Problem description:
Any picture must be dropped, but each line of the data should be duplicated exactly.

Information given:

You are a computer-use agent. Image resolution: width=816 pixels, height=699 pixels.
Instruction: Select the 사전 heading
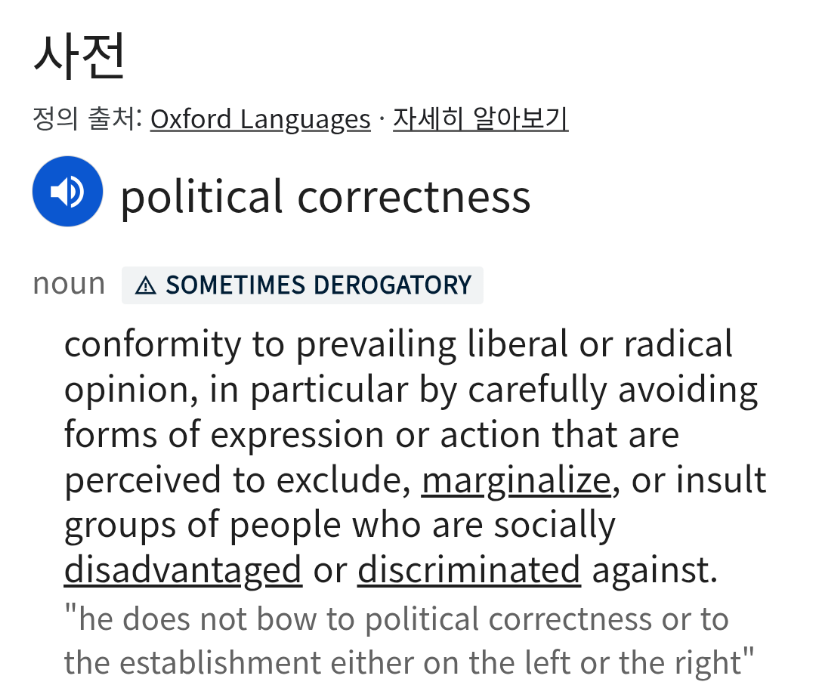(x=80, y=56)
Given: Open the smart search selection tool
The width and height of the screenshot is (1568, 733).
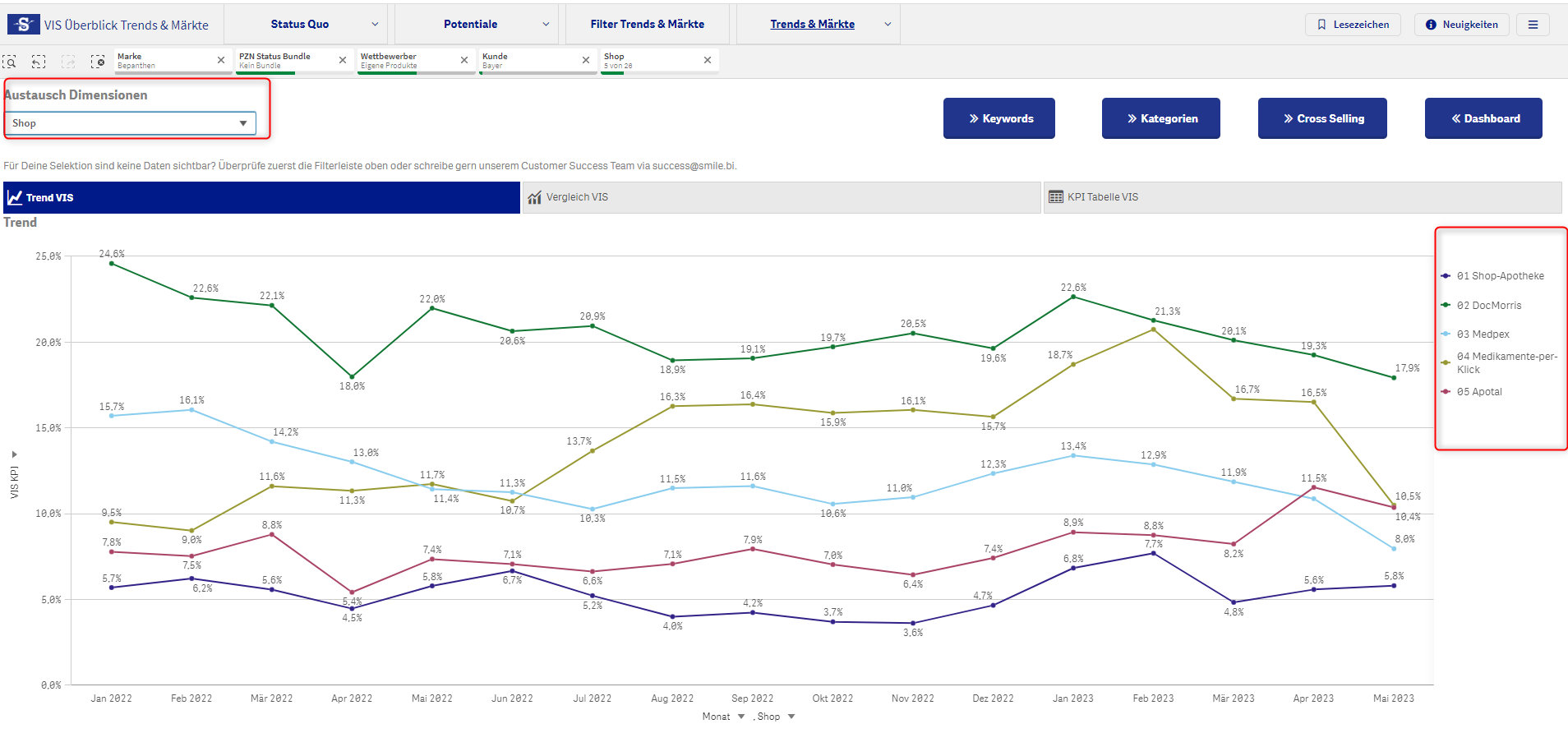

Answer below:
You are a computer-use agent. Image resolution: width=816 pixels, height=699 pixels.
Instruction: Select the 사전 heading
(x=80, y=56)
Given: Open the smart search selection tool
The width and height of the screenshot is (1568, 733).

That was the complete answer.